Presso Pilato Gesù viene denunziato perciò come agitatore
politico, uno di quelli che periodicamente turbavano l'ordine stabilito in
Giudea dalle legioni romane e guidavano le sommosse dei nazionalisti . Per
questo tipo di nemici politici, e per gli schiavi, la legge di Roma
prevedeva la condanna a morte con il supplizio della croce.
Per
Pilato, che pure si rende conto della infondatezza delle accuse, contano
considerazioni di carattere politico, poste in chiara evidenza dai vangeli
nel racconto della passione di Gesù.
Ma
la morte di Gesù non può essere compresa, se si cerca di motivarla con
ragioni di puro ordine storico. I pochi che in varia misura sono stati
responsabili della sua uccisione sono soltanto i rappresentanti del
peccato più universale, profondamente radicato in ogni uomo, in ogni
popolo e in tutte le epoche.
La
fede del Nuovo Testamento vede nella morte di Gesù un atto salvifico di
Dio e una donazione libera di Cristo: egli «morì per i nostri peccati»,
afferma l'apostolo Paolo. Cristo è morto dunque "a causa dei
peccati di tutti gli uomini e per la loro salvezza".
«Ecco
l'agnello di Dio che toglie i peccati del mondo»
La
morte di Gesù "per i nostri peccati" non è semplicemente morte
"a motivo" dei nostri peccati, ma è anche soprattutto
morte "a vantaggio" di noi, che siamo peccatori.

--

## CONSEGNA 1
Secondo il brano, quale pena prevedeva la legge di Roma per i nemici politici e per gli schiavi?
## CONSEGNA 2
Ripeti senza modifiche la parte dei record che va dalla riga contenente "the steps to" fino alla fine dei record, includendo entrambi gli estremi.
Il brano e i record sono materiali distinti tra loro.

--

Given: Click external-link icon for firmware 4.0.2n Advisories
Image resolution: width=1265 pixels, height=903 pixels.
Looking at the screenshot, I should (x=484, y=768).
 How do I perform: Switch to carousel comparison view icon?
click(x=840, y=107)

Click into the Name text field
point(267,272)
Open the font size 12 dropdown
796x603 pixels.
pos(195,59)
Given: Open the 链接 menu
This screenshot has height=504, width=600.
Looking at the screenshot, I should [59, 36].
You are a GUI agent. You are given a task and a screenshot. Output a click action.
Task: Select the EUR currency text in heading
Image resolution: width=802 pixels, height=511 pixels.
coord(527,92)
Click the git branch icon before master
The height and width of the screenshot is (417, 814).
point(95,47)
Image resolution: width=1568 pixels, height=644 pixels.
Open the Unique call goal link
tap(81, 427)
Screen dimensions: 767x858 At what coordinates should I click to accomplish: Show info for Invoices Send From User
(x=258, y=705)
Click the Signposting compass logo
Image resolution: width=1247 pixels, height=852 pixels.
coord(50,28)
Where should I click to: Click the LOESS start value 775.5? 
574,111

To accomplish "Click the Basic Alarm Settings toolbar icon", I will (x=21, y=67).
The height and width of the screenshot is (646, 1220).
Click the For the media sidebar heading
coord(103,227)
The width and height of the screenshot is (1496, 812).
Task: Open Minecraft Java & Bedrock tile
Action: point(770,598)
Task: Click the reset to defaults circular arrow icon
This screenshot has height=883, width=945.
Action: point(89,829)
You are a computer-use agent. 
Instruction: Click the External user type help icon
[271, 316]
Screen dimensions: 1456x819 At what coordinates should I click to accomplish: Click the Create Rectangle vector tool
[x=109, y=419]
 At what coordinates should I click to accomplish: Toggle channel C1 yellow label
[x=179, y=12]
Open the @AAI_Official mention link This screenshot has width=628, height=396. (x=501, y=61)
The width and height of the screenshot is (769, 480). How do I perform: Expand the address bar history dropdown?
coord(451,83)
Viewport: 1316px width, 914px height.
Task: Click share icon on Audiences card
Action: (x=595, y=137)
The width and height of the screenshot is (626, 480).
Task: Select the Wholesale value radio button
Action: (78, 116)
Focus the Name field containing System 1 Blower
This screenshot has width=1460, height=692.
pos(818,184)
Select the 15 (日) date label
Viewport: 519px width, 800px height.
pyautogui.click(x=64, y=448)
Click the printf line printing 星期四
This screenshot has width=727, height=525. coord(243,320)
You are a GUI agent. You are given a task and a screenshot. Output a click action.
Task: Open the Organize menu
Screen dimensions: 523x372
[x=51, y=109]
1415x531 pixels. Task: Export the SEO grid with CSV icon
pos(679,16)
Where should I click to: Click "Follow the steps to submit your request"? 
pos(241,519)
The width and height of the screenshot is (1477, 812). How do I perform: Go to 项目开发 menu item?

--

## RISPOSTA 1
La condanna a morte con il supplizio della croce.

## RISPOSTA 2
Where should I click to: Click "Follow the steps to submit your request"? 
pos(241,519)
The width and height of the screenshot is (1477, 812). How do I perform: Go to 项目开发 menu item?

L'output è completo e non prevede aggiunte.